Mashups–online applications that combine data and tools from different websites–are becoming increasingly useful. Although they started out as simple consumer programs, such as a tool that placed housing listings from Craigslist onto Google Maps, mashups have grown in complexity and are becoming popular with corporations, too. As a growing number of tools are released to help people easily build mashups, experts are also taking a look at how to head off the security risks.
Many mashups share text only, says David Boloker, cofounder of the OpenAjax Alliance and IBM’s CTO of Emerging Internet Technologies. They risk, at worst, including incorrect or copyrighted data. However, as mashups become more complex, they’ve begun incorporating computer code from multiple sources. “At this point, we’re now bridging to untrusted code,” Boloker says. For example, a real-estate company might want a mashup to work with listings from an internal database. The mashup might run the listings through third-party tools for comparison with competitors’ prices in the same zip codes, and then use an additional third-party tool to map all the houses on the market. Without security safeguards, this mashup could make the company’s internal database vulnerable to malicious code in any of those third-party tools.
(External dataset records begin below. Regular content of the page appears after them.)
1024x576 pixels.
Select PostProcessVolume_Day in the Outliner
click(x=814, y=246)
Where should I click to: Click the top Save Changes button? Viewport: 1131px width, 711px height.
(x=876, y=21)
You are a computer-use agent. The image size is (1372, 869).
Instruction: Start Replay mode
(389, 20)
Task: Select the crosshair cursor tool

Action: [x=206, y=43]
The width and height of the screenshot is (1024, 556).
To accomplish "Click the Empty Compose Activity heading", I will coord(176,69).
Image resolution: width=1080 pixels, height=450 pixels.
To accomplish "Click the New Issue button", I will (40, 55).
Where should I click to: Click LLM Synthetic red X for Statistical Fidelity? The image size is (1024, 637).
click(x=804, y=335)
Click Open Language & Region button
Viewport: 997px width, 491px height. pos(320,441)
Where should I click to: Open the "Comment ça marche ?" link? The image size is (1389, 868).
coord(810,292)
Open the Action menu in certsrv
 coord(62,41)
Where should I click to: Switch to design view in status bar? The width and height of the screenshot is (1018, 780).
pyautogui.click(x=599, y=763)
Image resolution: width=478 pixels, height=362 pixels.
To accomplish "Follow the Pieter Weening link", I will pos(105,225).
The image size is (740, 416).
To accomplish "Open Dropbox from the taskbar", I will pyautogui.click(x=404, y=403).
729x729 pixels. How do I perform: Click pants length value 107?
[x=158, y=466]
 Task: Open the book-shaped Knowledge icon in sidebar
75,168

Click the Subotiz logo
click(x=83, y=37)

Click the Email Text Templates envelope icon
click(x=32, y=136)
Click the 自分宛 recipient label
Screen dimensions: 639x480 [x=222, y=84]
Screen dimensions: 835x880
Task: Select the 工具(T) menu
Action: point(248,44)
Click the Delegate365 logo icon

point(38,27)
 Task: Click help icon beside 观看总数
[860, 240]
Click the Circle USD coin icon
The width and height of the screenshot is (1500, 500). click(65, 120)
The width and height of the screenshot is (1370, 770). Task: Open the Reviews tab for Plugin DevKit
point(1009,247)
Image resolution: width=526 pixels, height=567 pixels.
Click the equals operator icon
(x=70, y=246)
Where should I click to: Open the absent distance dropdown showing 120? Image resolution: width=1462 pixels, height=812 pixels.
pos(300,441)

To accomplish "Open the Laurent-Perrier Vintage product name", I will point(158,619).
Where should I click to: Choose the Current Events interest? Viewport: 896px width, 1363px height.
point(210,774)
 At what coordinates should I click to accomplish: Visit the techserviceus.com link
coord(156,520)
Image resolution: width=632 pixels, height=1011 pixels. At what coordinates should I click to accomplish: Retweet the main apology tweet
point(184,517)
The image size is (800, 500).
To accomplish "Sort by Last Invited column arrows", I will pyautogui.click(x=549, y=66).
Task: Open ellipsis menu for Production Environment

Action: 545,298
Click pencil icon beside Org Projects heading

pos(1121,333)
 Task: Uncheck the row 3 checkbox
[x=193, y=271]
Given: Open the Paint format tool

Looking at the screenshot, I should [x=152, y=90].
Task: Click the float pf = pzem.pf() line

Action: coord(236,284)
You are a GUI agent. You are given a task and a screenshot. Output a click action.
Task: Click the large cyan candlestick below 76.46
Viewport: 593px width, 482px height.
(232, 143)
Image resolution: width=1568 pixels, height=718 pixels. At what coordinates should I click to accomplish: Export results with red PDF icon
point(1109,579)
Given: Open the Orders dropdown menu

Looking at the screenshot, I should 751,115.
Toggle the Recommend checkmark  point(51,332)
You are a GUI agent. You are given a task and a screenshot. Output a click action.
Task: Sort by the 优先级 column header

Web browsers weren’t designed with mashups in mind, and “the warts have been there from day one,” Boloker says. Browsers contain a security feature called the same-origin policy that’s meant to keep malicious code hosted on one site from grabbing data, such as stored credentials, off another site. The same-origin policy prevents websites from one domain from requesting data belonging to another domain.
However, Helen Wang, a senior researcher in the systems and networking group at Microsoft Research, explains that the same-origin policy fails by forcing “Web applications today to either sacrifice security or functionality.” She says that a lot of great functionality, such as that of mashups, comes from using tools from multiple sources. The problem is that when the website creator embeds code written by a third party on her site, the same-origin policy no longer offers any protection, and the embedded code likely has access to information stored on the creator’s site. For example, if the creator of a forum embeds a mapping application on her site, the code in the mapping application could potentially access log-in data for the forum. Mashup makers, Wang says, either give up security by accepting those risks and trusting third-party tools, or they give up functionality by denying themselves the use of untrusted tools.
Chuck Willis, principal security consultant for Mandiant, an information security firm, says that many developers would like to see some of the controls, such as the same-origin policy, relaxed. The average user needs things to stay the way they are, he says, since most users don’t understand the consequences of giving access to third-party tools. But efforts to relax existing protections need to be approached with care.